── Records shown ──

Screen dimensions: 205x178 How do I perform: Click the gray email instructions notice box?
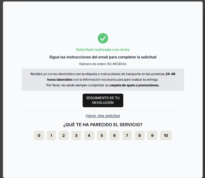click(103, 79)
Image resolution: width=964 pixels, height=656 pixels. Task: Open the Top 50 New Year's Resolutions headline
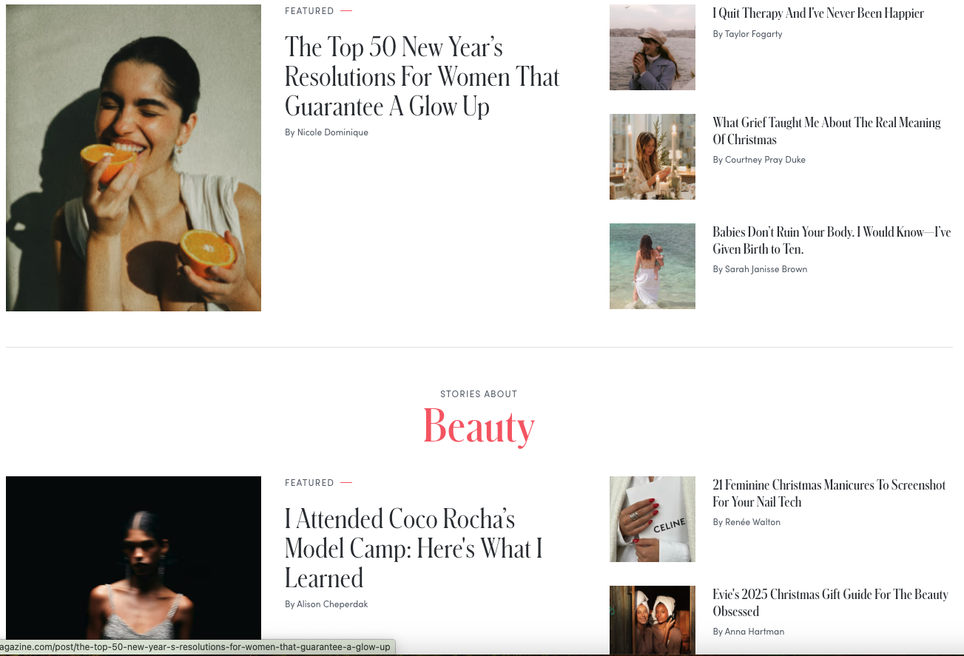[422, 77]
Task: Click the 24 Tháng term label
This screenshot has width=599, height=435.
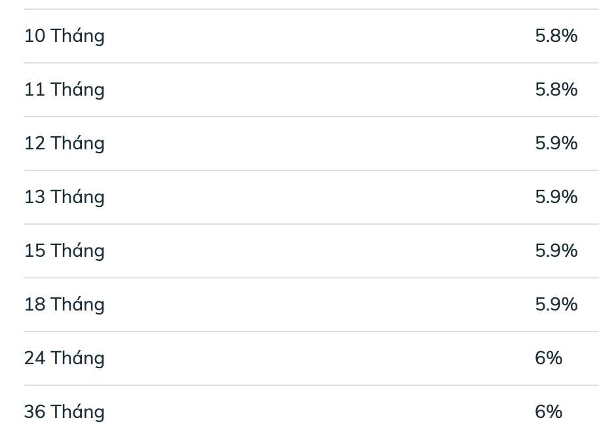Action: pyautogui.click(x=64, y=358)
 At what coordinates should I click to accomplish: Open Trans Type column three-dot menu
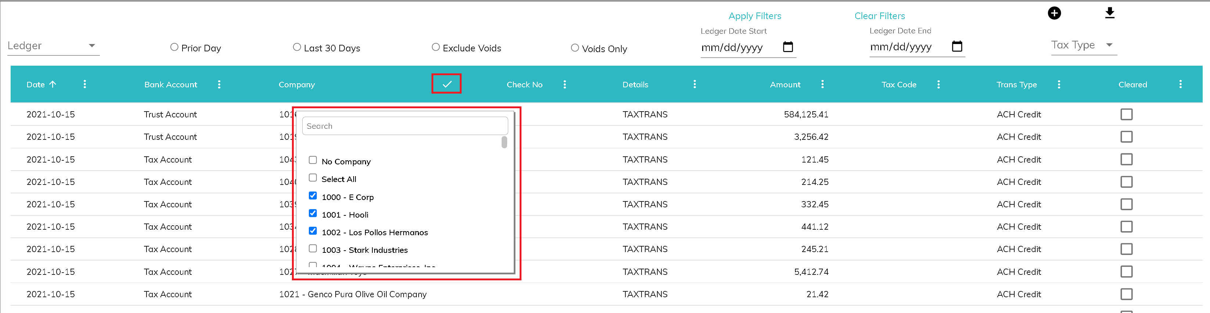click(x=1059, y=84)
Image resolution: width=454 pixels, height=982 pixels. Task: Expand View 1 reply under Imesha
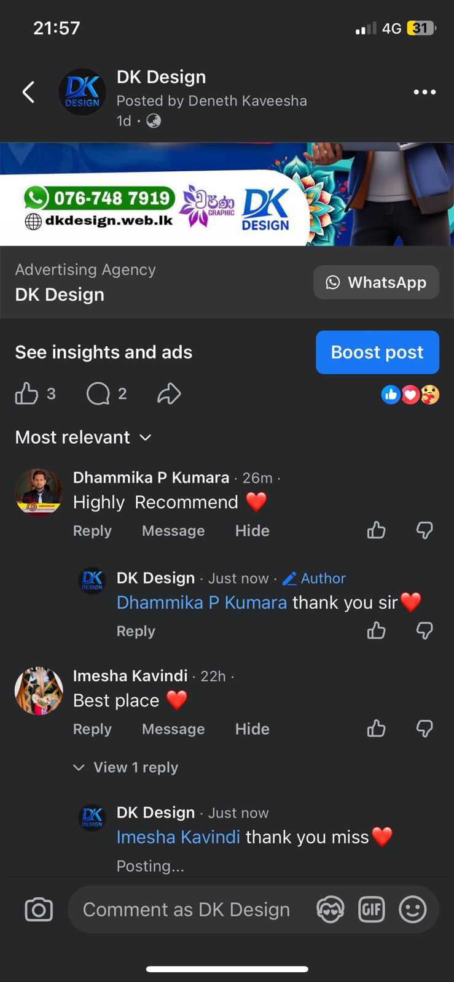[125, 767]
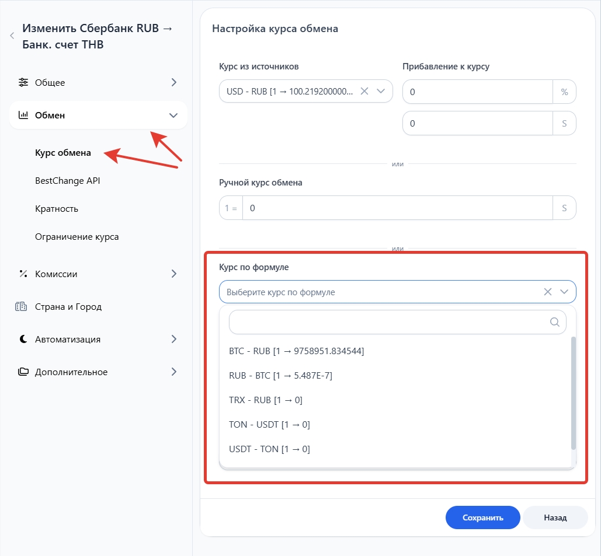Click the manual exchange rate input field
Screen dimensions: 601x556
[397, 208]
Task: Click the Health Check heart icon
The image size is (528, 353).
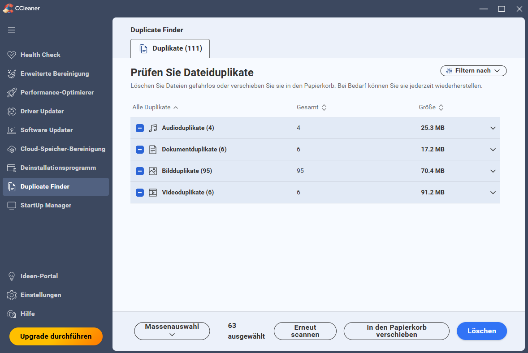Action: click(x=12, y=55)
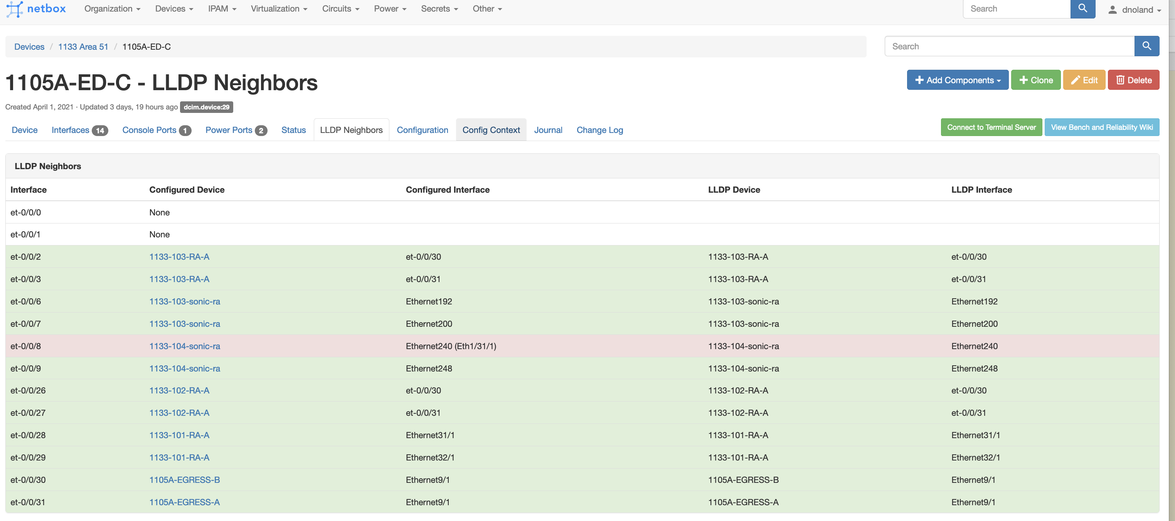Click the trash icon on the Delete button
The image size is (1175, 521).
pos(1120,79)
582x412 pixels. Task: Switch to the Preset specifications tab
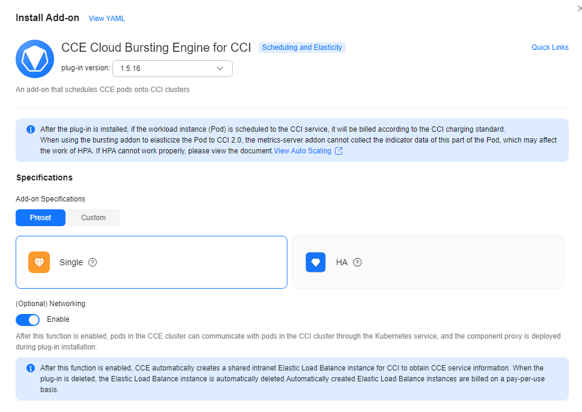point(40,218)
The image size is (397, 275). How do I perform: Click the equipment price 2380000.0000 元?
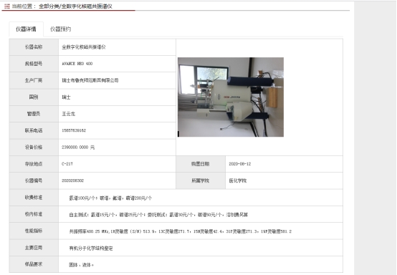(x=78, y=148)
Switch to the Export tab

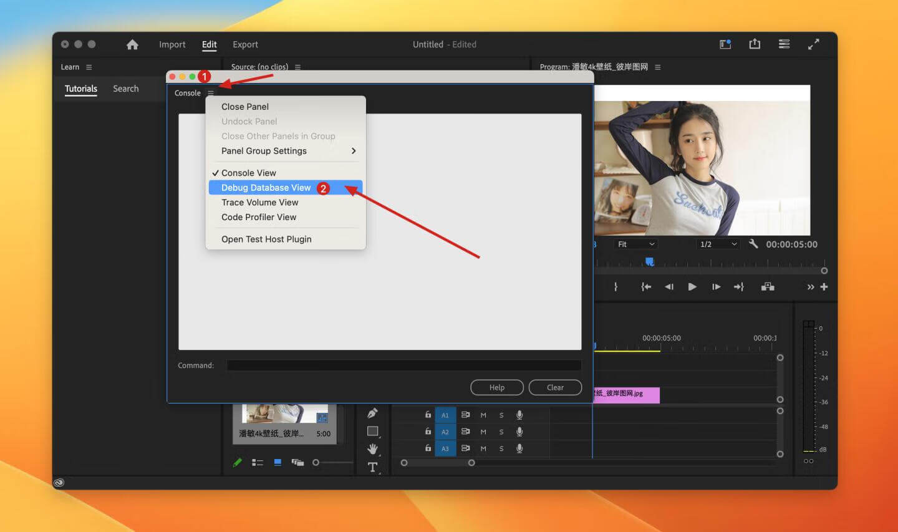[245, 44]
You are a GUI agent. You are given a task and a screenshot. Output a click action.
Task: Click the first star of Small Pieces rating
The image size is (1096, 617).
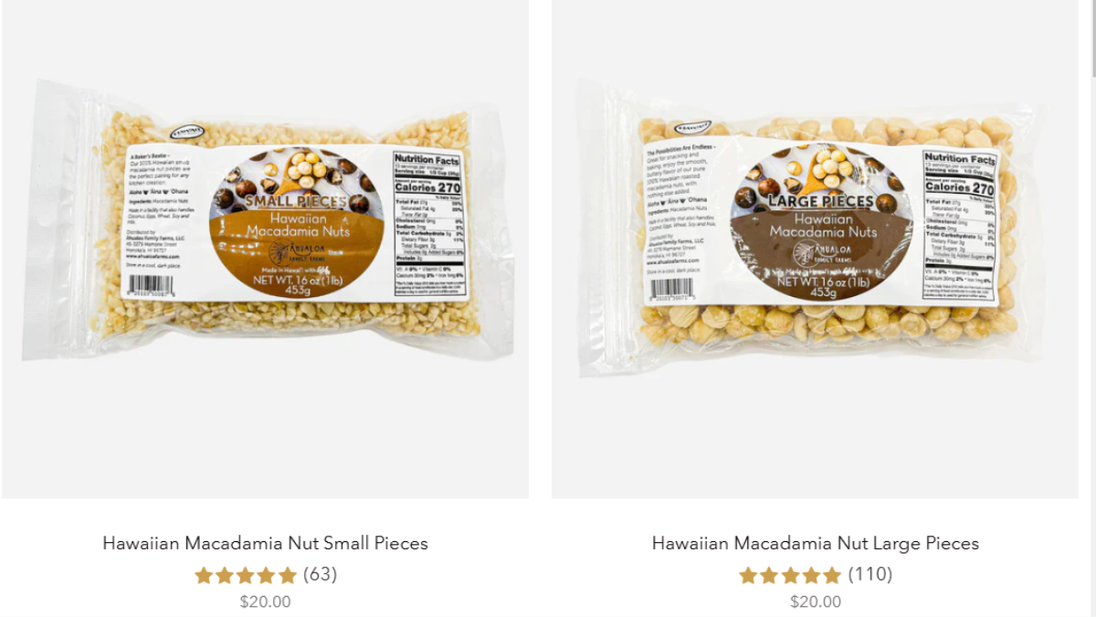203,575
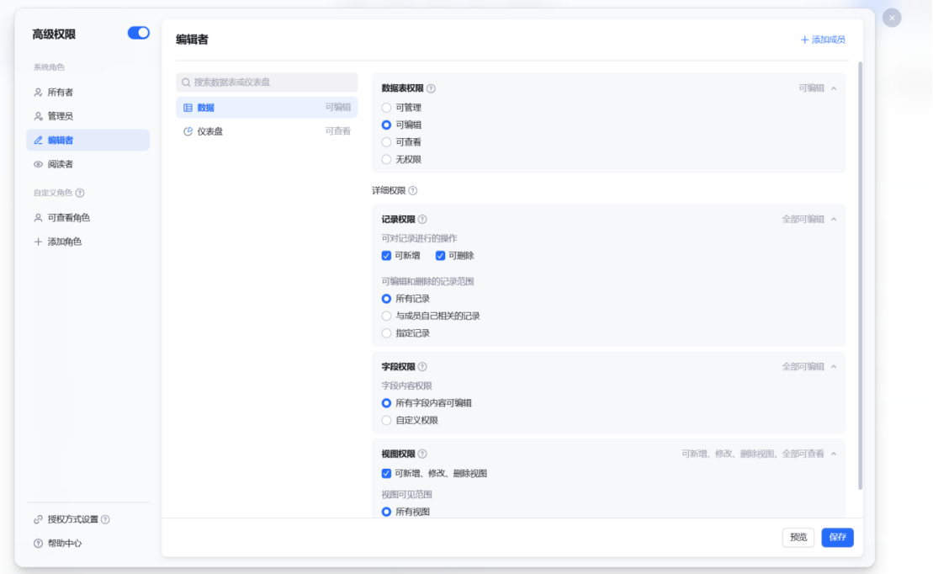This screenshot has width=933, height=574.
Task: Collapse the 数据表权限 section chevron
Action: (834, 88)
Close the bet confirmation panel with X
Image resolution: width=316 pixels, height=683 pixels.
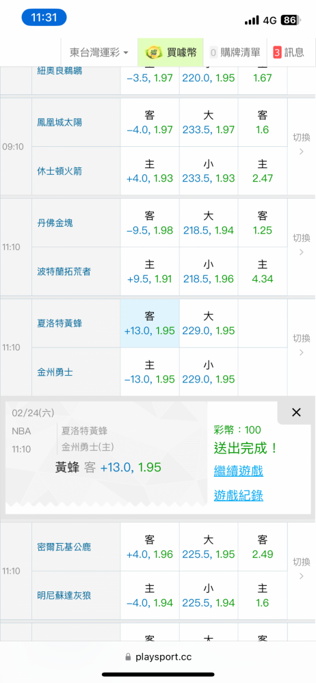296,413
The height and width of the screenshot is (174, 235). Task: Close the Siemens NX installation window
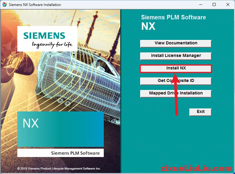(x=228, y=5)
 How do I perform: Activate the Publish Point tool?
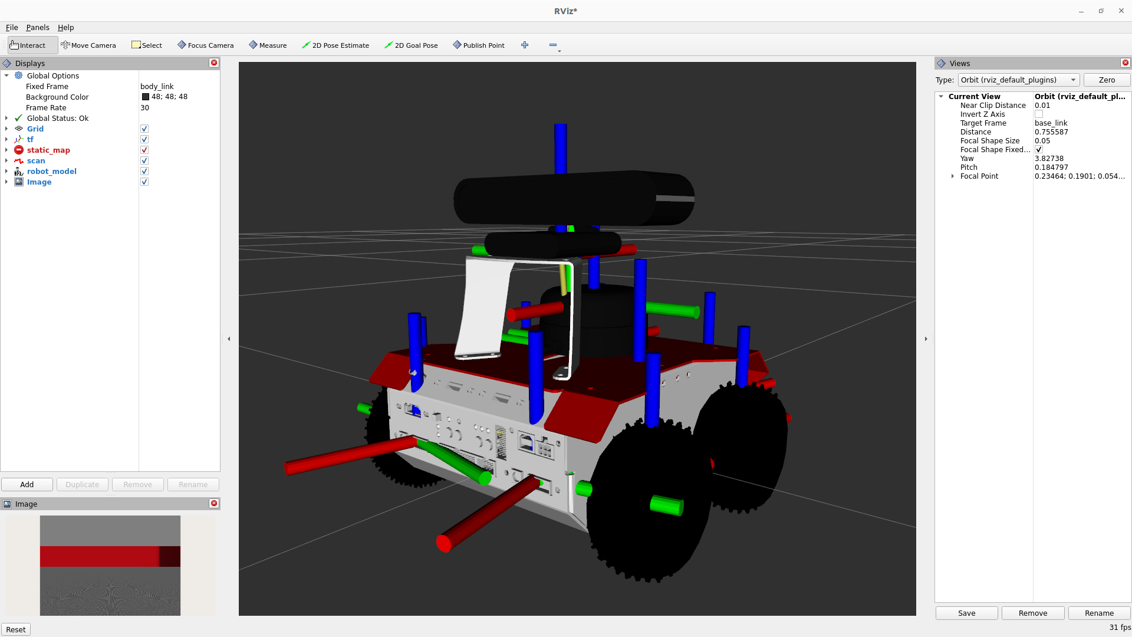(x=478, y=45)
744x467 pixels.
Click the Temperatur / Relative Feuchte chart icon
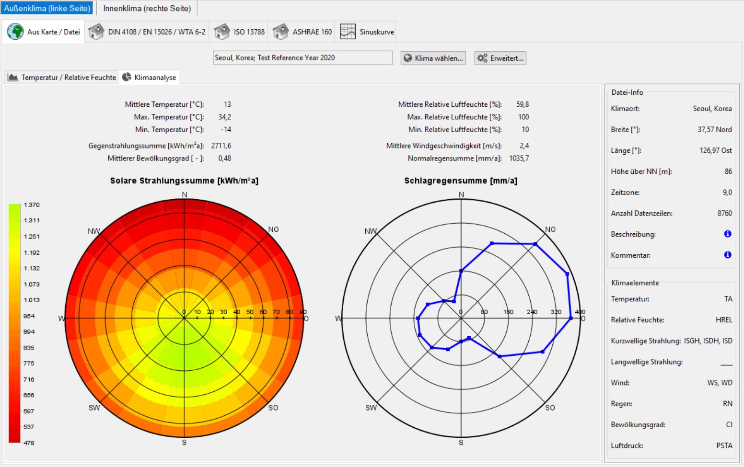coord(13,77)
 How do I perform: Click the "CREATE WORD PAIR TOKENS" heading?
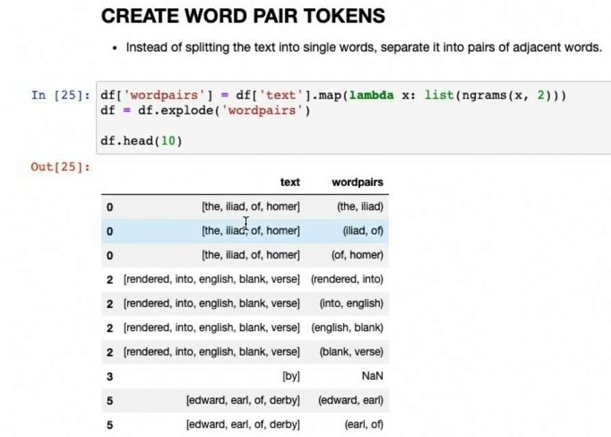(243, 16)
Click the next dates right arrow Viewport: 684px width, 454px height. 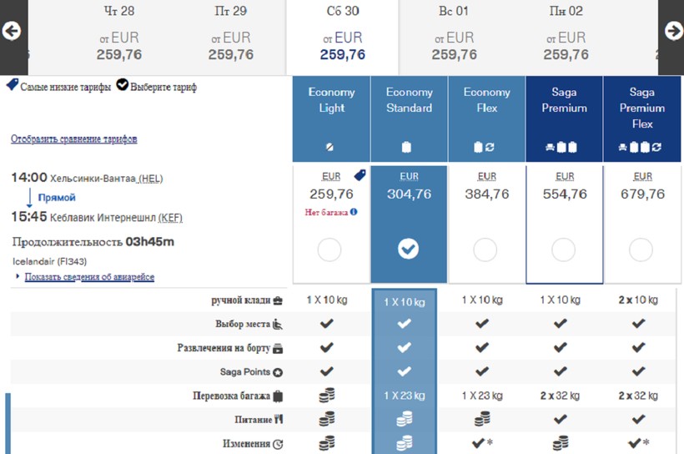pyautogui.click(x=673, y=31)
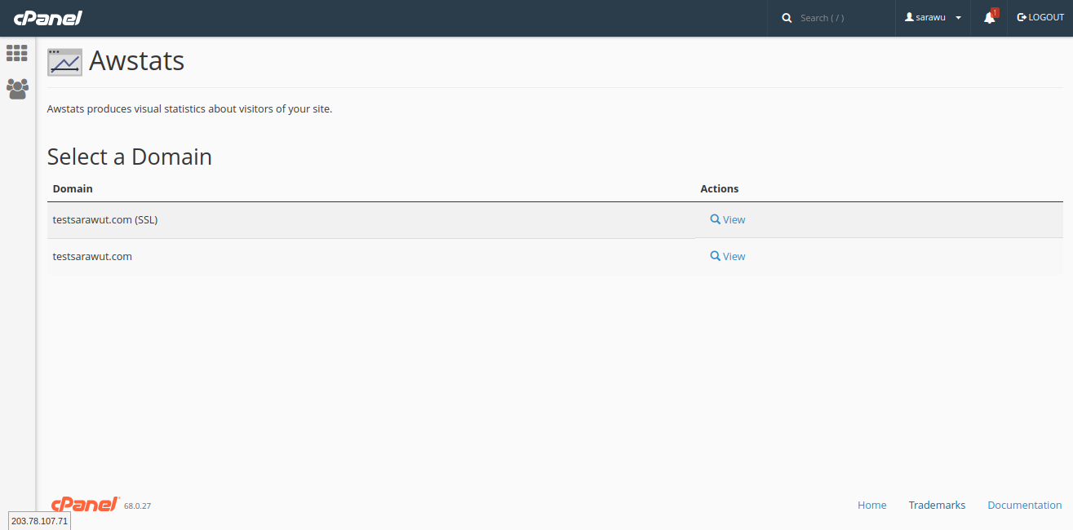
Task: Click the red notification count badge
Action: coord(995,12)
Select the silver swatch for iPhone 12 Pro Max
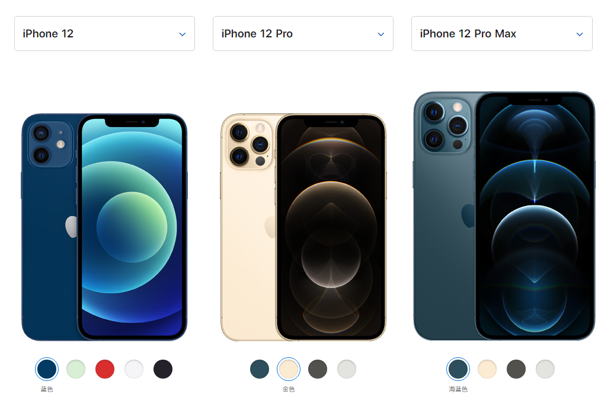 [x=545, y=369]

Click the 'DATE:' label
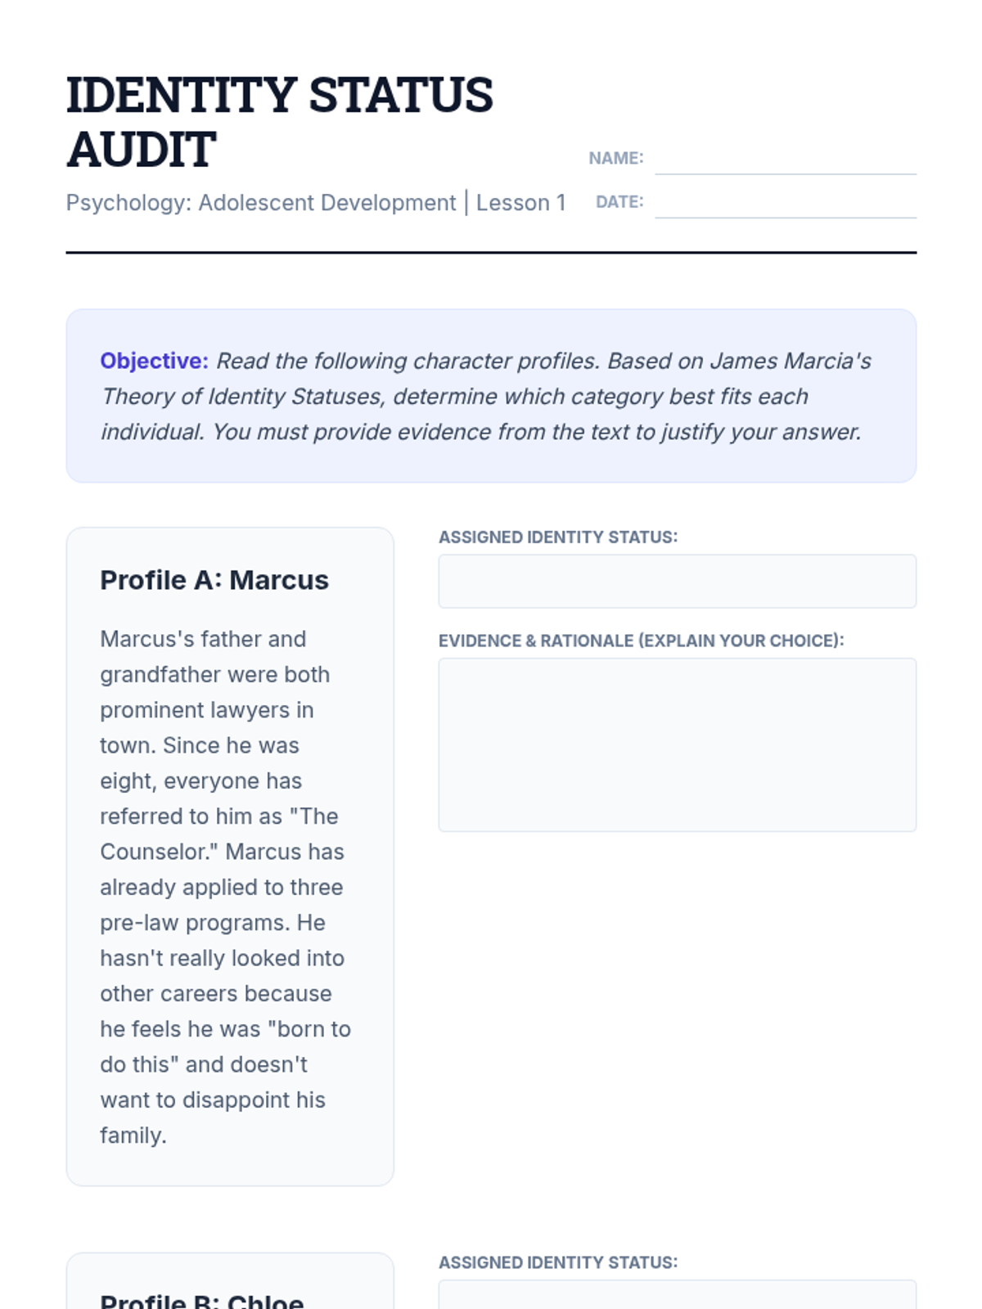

───

## Brief
Return the lines from the one containing "At what coordinates" through the one containing "pos(1120,79)", word for word, with both of those lines included. Omit the pictures.

## Solution for this exercise
 At what coordinates should I click to accomplish: Open Trans Type column three-dot menu
click(x=1059, y=84)
Image resolution: width=454 pixels, height=982 pixels. Task: Expand View 1 reply under Imesha
[125, 767]
Click the manual exchange rate input field
Screen dimensions: 601x556
[397, 208]
Task: Click the Health Check heart icon
The image size is (528, 353).
Action: click(x=12, y=55)
Click the trash icon on the Delete button
The image size is (1175, 521).
pos(1120,79)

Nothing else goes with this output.